13. The device according to claim 12, wherein the prediction recipe comprises two or more materials including at least one polymer and mixing ratios for each of the two or more materials.
14. The device according to claim 13, wherein the recipe prediction model is configured to determine the mixing ratios in which a content of at least one material of the two or more materials satisfies a preset ratio.
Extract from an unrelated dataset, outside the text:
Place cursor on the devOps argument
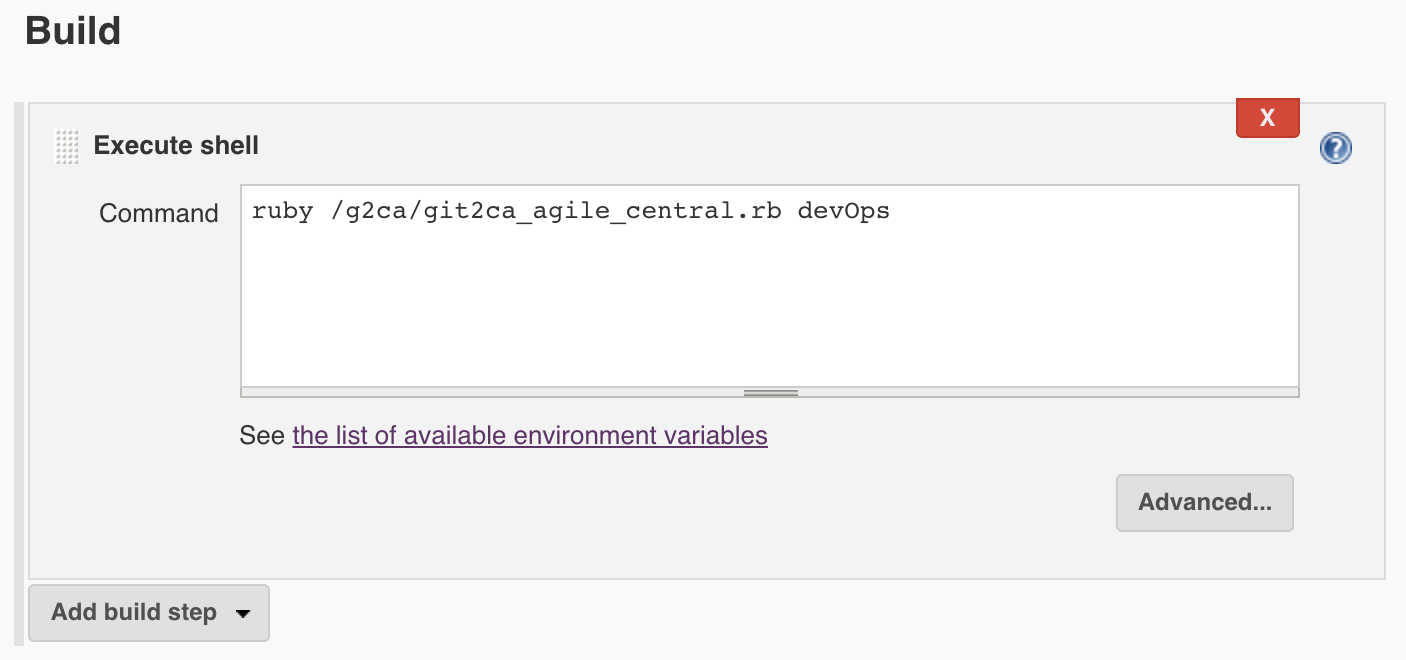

15. The device according to claim 13, wherein the two or more materials comprise a recycled polymer produced using waste plastic as a raw material.
16. The device according to claim 15, wherein the recycled polymer comprises at least one of recycled polypropylene (PP), recycled polyethylene (PE), or recycled polyethylene terephthalate (PET).
17. The device according to claim 12, wherein the property information processing unit compares the difference value with the preset reference value, and when the difference value exceeds the preset reference value, determines to modify the prediction recipe based on the recipe prediction model, and
when the difference value is the preset reference value or less, determines to output the prediction recipe used for calculating the difference value.
18. The device according to claim 12, wherein the recipe model processing unit modifies the recipe prediction model by inputting the target property, the prediction recipe, and the result property into the recipe prediction model, acquires a modified recipe based on the modified recipe prediction model and the target property, and outputs the modified recipe as the acquired prediction recipe to modify the prediction recipe.
19. The device according to claim 12, wherein the property information processing unit acquires a polymer composite material generated based on the prediction recipe, and measures properties of the polymer composite material generated based on the prediction recipe to acquire the result property.
20. The device according to claim 12, wherein the recipe model processing unit processes training of the recipe prediction model,
wherein the recipe prediction model acquires a plurality of learning recipes which comprise two or more learning materials including at least one polymer and mixing ratios for each of the two or more learning materials, and properties of a plurality of learning polymer composite materials according to each of the plurality of learning recipes as a dataset, and
wherein the recipe prediction model is trained based on the dataset, and when inputting the target property, is trained to predict a recipe of a polymer composite material which satisfies the input target property.